Et pour cause. Jusqu’à présent, lorsqu’une entreprise engage un plan social, les salariés ont le droit de saisir, au travers de leurs délégués, les tribunaux pour le contester. Mais d’une part, cela se fait en amont, avant que les salariés aient reçu leur lettre de licenciement. Et deuxio, ce n’est qu’en cas d’absence de mesures de reclassement ou si elles sont jugées insuffisantes, que les magistrats du tribunal de grande instance peuvent annuler un PSE.
Ils ne peuvent en aucun cas juger la pertinence ou non que l’employeur a pour supprimer des emplois au nom de difficultés économiques. Cette disposition n’est possible que dans un second temps, devant le conseil des prud’hommes, seul habilité à statuer sur "la cause réelle et sérieuse" d’une rupture de contrat. En général, le salarié se lance dans une procédure, et s’il l’emporte, le patron lui verse des dommages et intérêts. C’est souvent une mesure personnelle, et la condamnation qui peut en découler est seulement pécuniaire.
Quelles seraient les conséquences d'une confirmation en cassation ?
Si le jugement Viveo venait à être confirmé, les salariés auraient désormais la possibilité, en amont, de remettre en question la pertinence d’un plan social. Et en d’autres termes, les magistrats pourraient juger la motivation économique d’une restructuration.
Cette possibilité inquiète patrons comme salariés. Fait rare, mais le syndicat d'avocats d'entreprises en droit social, Avosial, a adressé une lettre à tous les candidats à la présidentielle pour alerter de la difficulté à faire reconnaître la validité des licenciements économiques. Selon eux, si les juges se donnent le pouvoir de faire annuler l'ensemble d'un plan social, les conséquences économiques seront catastrophiques.
"S’ils ont de telles entraves pour supprimer des postes, les patrons n’embaucheront plus", assure Etienne Pujol, un membre d’Avocial.
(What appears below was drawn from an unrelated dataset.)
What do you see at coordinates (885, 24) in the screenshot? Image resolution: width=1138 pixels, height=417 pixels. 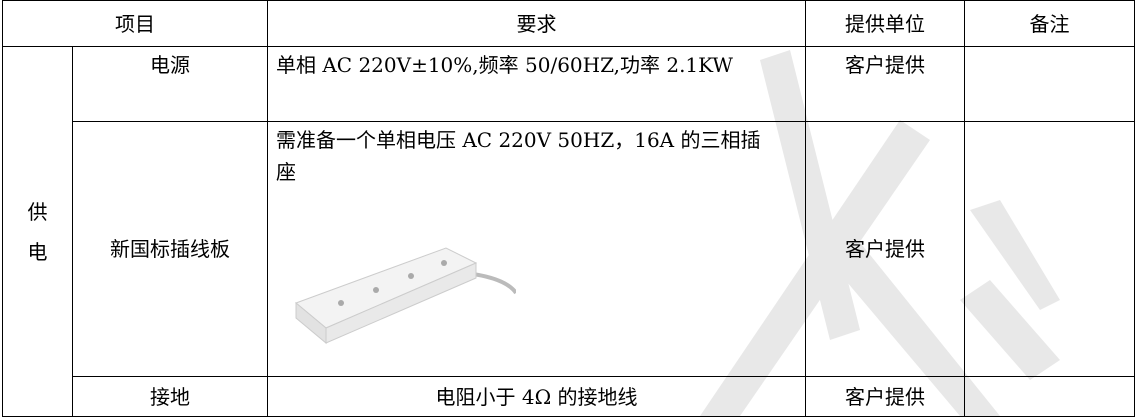 I see `header-cell: 提供单位` at bounding box center [885, 24].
Et de souligner les aberrations qui en découleront. Par exemple, dans le cas de Sodimédical, les salariés -ils sont une cinquantaine - ne peuvent pas être licenciés économiquement, puisque le plan social pour ce motif a été considéré comme nul. Ils ne peuvent pas non plus réintégrer puisque leur site a fermé. De fait, l’employeur est tenu de leur verser un salaire. Déjà en difficulté, il est probable que celui-ci bientôt ne puisse plus le faire. Qu’en sera-t-il alors de l’avenir des salariés ? Ceux-ci risquent en tout cas d’y perdre. Non seulement ils n’auront plus de job, mais ils seront moins bien pris en charge.
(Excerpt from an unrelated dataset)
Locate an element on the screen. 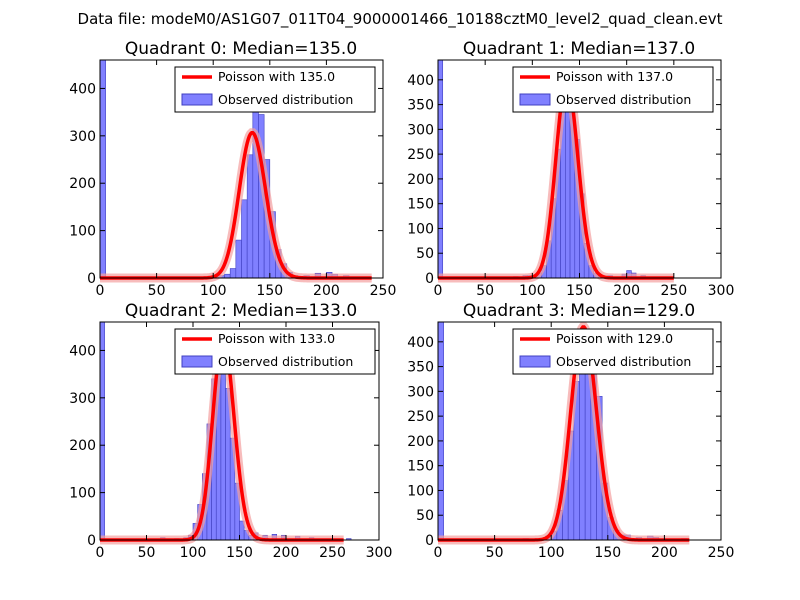  legend-box is located at coordinates (275, 90).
Le licenciement économique serait enterré une fois pour toutes
"Dans le cadre d’un plan social, ils avaient au moins l’assurance de bénéficier de mesures d’accompagnement", poursuit Etienne Pujol. Un constat qui n’a pas échappé aux organisations syndicales. Elles savent que des mesures négociées collectivement sont toujours plus intéressantes. Les licenciements économiques étaient souvent assortis d’indemnités de départs, mais aussi d’aides pour la recherche d’emploi... Pour Michel Ghetti, le PDG de France Industrie Emploi, qui fait beaucoup d’aide à la revitalisation et d’accompagnement des entreprises dans leur restructuration, "au fond, c’est l’attractivité de la France qui est menacée". Et le patron d’assurer que déjà, devant de telles rigidités juridiques, des entreprises étrangères qui prévoyaient d’installer des sites dans l‘hexagone renoncent.
En réalité, si la Cour de Cassation confirme le jugement Viveo, elle enterrerait une fois pour toute, le licenciement économique. Trop complexe, et trop cher, ce dispositif est déjà mal en point. Ainsi, comment expliquer qu’en pleine crise, les licenciements économiques aient baissé de moins 4% en un an ? Les employeurs préfèrent passer par un plan de départ volontaire ou une rupture conventionnelle plus simple et nettement moins couteuse. Preuve en est, les ruptures à l'amiable sont deux fois plus nombreuses que les licenciements économiques. En janvier, 14.000 licenciements ont été enregistrés pour 30.000 ruptures conventionnelles. La cour de cassation a prévu de rendre sa décision dans trois semaines. Une attente interminable pour toutes les parties concernées.